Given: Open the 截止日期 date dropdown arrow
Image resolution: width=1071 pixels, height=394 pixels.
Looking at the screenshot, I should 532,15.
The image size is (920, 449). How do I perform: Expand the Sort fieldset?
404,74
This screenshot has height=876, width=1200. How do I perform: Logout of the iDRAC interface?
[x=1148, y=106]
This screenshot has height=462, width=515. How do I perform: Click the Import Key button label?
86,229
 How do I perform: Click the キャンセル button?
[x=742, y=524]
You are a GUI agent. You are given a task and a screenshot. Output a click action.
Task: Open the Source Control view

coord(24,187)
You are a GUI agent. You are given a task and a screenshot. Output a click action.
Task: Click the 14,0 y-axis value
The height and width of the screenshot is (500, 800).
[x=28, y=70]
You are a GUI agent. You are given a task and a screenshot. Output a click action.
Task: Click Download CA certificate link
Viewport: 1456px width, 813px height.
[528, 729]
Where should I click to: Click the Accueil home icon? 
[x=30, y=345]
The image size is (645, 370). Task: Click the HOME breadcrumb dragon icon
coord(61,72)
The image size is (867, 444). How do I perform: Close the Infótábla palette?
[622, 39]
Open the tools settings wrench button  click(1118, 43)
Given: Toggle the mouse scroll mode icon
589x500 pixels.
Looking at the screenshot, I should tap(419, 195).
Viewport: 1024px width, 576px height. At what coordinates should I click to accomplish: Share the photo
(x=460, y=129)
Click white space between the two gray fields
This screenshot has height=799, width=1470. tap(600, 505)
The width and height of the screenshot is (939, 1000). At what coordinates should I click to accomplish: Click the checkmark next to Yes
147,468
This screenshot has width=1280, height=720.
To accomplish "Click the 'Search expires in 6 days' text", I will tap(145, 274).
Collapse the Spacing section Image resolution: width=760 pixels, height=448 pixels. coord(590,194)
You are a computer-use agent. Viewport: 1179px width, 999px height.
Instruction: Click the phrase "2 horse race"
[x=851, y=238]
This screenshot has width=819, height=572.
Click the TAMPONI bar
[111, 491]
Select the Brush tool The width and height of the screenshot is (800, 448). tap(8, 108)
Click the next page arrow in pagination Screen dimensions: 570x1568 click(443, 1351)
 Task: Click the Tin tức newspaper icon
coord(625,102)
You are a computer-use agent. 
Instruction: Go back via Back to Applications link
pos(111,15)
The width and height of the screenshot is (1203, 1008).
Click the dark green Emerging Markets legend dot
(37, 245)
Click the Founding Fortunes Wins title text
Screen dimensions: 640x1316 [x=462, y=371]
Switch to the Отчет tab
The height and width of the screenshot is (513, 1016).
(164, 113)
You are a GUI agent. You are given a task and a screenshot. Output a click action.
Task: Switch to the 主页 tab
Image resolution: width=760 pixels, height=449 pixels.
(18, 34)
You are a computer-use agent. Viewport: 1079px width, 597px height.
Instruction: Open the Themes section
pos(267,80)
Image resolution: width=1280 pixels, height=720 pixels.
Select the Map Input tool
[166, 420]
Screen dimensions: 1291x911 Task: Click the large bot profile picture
_ _ _ _
> How to complete this task: The answer must consist of every line from the data that contains the word "Switch".

> Your solution:
Switch to the Отчет tab
Task: Switch to the 主页 tab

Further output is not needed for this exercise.